55. Long-Term Force Majeure

(i) If a Force Majeure event (as defined in Clause 30) continues for a period exceeding 60 days, the parties shall meet in good faith to agree reasonable variations to the contract, including suspension or rescheduling of Services.

(ii) Where agreement cannot be reached, either party may terminate the contract on 14 days’ written notice. All Services delivered and costs incurred up to the date of termination will remain payable by the Client.

56. Indexation of Charges

(i) Where multi-year pricing is agreed, AMSL reserves the right to apply an annual increase to service charges in line with the UK Consumer Price Index (CPI), subject to a minimum of 2% and a maximum of 5% per annum.

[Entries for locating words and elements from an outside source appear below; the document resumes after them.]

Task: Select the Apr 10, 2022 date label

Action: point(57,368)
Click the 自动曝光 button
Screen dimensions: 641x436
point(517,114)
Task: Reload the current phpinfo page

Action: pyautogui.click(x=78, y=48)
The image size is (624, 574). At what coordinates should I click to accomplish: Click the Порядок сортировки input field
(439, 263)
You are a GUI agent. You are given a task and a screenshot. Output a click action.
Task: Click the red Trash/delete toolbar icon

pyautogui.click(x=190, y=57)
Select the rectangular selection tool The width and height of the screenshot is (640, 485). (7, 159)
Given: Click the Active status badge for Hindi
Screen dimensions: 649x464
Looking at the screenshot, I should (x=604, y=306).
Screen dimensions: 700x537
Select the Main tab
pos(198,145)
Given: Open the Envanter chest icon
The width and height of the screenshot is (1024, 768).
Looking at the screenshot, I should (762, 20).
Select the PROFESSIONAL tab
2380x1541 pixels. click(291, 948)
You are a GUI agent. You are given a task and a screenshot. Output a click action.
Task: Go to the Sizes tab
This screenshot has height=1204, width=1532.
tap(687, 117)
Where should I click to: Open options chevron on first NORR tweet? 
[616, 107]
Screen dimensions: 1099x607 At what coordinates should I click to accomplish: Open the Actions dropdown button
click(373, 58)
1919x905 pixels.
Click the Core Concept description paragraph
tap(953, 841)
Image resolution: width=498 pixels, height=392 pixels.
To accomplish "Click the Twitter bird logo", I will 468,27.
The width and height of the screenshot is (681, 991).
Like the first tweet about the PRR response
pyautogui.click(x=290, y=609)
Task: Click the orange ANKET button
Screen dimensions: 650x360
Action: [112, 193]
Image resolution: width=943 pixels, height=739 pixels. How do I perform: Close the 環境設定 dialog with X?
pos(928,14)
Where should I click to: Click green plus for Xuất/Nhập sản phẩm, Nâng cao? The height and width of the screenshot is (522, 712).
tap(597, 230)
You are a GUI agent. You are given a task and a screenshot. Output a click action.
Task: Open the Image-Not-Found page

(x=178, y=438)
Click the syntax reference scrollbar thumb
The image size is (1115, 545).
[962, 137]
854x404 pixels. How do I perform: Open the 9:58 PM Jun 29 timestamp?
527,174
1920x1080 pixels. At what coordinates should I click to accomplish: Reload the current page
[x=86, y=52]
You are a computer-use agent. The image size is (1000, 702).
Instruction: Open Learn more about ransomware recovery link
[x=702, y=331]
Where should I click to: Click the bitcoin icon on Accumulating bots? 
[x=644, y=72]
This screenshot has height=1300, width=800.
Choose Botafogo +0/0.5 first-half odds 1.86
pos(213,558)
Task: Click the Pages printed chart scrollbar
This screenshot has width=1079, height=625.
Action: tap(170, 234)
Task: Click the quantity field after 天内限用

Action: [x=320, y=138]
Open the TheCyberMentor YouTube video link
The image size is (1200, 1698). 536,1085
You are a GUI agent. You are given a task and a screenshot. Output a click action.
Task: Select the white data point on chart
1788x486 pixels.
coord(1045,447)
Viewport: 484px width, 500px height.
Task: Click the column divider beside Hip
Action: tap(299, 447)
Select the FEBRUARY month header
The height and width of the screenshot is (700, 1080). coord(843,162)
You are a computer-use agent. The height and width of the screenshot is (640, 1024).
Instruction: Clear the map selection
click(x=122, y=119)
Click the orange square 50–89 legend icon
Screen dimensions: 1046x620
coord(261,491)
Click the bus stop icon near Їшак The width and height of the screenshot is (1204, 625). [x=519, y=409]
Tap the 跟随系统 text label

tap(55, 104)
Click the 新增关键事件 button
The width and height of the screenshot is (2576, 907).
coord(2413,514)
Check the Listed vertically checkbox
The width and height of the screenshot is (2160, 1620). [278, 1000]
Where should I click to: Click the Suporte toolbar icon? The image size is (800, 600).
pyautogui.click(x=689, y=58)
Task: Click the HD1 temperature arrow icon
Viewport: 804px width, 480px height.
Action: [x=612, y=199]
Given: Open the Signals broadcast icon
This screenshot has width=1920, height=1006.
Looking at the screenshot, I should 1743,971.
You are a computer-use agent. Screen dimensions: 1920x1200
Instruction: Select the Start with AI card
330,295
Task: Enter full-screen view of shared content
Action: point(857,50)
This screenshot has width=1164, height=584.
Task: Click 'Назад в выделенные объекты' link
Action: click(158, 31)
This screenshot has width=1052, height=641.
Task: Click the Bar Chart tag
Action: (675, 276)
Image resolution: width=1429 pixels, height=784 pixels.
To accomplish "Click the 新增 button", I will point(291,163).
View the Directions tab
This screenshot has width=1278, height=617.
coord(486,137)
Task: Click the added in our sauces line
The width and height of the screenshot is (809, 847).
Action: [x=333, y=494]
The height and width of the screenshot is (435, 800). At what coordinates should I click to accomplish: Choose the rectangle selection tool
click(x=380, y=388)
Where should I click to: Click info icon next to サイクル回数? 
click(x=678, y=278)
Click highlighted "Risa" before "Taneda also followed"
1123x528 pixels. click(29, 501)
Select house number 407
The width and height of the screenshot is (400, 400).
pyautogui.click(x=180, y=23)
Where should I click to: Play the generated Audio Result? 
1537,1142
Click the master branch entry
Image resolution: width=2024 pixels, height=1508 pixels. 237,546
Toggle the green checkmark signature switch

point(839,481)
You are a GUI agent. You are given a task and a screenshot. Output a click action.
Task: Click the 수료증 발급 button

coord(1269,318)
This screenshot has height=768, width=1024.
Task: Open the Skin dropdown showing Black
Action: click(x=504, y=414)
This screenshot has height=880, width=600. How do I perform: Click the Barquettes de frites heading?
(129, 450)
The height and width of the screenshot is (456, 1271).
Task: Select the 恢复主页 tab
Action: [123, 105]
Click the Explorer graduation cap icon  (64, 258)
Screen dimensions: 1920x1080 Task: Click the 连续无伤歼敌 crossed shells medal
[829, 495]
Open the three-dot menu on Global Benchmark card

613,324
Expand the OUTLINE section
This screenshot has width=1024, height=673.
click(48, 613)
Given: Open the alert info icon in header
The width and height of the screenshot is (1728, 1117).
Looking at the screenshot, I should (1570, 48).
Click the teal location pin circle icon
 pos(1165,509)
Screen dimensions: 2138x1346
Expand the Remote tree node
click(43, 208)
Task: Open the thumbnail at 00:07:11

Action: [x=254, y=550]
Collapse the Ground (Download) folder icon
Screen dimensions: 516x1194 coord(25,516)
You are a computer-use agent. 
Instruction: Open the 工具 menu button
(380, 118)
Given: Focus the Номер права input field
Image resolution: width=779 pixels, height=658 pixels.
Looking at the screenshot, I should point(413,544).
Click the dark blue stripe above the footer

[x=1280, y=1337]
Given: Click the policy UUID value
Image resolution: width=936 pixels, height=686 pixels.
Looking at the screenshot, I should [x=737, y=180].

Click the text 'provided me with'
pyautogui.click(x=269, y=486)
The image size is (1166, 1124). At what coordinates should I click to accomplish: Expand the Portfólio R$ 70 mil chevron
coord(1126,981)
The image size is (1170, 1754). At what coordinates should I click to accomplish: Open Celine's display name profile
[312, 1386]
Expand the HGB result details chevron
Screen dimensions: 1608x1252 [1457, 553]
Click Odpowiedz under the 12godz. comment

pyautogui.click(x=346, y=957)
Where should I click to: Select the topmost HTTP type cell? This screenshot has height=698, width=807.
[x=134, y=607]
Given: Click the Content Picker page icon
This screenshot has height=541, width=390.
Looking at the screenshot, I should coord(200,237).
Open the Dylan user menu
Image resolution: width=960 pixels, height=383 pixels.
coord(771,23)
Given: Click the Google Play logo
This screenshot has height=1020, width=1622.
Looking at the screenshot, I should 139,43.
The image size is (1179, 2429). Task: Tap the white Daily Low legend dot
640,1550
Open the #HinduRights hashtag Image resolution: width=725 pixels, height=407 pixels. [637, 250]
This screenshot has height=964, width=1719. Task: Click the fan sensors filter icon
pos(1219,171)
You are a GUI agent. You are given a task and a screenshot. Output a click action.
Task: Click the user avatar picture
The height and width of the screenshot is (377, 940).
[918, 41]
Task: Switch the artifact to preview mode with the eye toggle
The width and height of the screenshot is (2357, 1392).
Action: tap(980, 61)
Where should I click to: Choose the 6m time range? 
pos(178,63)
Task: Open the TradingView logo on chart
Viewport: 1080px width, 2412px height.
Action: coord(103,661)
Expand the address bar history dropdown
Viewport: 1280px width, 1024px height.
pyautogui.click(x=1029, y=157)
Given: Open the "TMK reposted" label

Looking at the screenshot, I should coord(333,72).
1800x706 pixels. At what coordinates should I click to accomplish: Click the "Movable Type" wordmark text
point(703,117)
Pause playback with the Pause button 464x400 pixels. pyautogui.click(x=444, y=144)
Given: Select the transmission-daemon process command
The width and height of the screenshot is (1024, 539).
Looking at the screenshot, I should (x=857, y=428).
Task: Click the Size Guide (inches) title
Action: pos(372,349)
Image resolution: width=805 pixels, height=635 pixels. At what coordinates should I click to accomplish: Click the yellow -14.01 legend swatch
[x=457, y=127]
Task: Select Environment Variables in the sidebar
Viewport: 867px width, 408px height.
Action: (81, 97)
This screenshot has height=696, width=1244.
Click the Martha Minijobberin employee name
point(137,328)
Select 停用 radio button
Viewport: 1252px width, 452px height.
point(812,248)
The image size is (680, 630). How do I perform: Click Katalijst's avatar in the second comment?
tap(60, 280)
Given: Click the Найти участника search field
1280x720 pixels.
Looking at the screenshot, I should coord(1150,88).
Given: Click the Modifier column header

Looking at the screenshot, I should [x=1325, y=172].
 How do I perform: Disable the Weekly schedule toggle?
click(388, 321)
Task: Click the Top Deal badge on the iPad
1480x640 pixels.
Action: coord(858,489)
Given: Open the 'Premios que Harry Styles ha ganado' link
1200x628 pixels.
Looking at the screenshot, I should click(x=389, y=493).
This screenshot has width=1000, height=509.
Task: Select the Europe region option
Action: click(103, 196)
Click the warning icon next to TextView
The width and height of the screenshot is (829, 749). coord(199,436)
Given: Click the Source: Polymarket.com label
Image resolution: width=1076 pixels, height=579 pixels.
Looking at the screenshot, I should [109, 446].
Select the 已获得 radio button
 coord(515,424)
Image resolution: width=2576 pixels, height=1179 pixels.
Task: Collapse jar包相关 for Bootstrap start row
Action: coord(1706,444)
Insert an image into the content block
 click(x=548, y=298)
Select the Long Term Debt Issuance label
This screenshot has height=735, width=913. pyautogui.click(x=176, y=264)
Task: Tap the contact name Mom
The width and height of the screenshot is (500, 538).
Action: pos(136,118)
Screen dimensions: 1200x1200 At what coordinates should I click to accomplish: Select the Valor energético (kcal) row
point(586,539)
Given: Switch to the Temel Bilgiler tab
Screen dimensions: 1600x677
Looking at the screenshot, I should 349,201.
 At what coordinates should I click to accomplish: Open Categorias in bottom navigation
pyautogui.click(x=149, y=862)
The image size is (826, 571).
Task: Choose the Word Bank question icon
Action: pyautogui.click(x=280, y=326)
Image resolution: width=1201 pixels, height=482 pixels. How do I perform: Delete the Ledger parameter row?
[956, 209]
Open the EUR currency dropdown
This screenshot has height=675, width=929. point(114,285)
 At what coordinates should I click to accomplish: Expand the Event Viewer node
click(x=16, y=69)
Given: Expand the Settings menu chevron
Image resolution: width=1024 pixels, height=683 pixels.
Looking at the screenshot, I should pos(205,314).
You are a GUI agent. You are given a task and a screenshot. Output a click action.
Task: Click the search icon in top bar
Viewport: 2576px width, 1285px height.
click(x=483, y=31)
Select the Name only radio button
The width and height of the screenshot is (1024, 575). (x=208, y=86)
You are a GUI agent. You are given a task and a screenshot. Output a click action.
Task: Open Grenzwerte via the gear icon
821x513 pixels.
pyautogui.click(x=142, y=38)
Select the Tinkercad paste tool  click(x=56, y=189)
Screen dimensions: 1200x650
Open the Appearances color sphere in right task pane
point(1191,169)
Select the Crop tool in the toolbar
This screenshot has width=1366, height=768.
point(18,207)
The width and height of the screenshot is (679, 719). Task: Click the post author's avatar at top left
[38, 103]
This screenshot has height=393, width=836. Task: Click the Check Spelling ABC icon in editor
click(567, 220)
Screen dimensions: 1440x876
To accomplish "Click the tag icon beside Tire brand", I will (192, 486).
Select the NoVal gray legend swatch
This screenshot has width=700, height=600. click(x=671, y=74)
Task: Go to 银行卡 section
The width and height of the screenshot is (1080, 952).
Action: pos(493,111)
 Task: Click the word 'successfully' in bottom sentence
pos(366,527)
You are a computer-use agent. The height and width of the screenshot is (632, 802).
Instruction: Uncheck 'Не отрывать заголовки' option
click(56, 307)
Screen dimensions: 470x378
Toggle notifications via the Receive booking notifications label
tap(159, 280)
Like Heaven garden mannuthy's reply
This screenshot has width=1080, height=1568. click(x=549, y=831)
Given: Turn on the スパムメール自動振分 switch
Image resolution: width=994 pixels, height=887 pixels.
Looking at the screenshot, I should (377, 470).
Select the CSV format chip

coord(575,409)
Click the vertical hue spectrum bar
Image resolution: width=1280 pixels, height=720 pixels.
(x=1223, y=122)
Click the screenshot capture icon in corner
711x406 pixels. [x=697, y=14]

(ii) Any such adjustment shall take effect on the anniversary of the contract start date and will be notified to the Client in writing not less than 30 days in advance.

57. Health & Safety Compliance

(i) The Client must notify AMSL of any changes to site-specific health and safety requirements, policies, or rules during the term of the contract.

(ii) AMSL reserves the right to suspend Services where site conditions present an unacceptable risk to AMSL personnel, equipment, or subcontractors.

(iii) Where Services are suspended due to unsafe conditions, the visit may be deemed completed and chargeable in full.

58. Service Visit Rescheduling

(i) If the Client cancels or reschedules a planned maintenance visit with less than 72 hours’ written notice, AMSL reserves the right to charge 50% of the visit cost.

(ii) Where AMSL is able to redeploy resources effectively, such charge may, at AMSL’s discretion, be waived.

59. Non-Payment under Fixed-Term Contracts

(i) Failure by the Client to make payment within agreed terms shall entitle AMSL to suspend Services and/or terminate the agreement with immediate effect.

(ii) In the event of such termination, the balance of all remaining contract charges for the unexpired portion of the fixed-term agreement shall become immediately due and payable in full.

60. Change of Law and Compliance Costs

(i) If, during the term of a fixed-term contract, a change in law, regulation, or recognised industry standard results in additional compliance obligations or increased costs in providing the Services, AMSL shall be entitled to recover such additional costs from the Client on a fair and reasonable basis.

(ii) AMSL shall provide written notice of any such change, together with supporting details of the additional costs to be applied.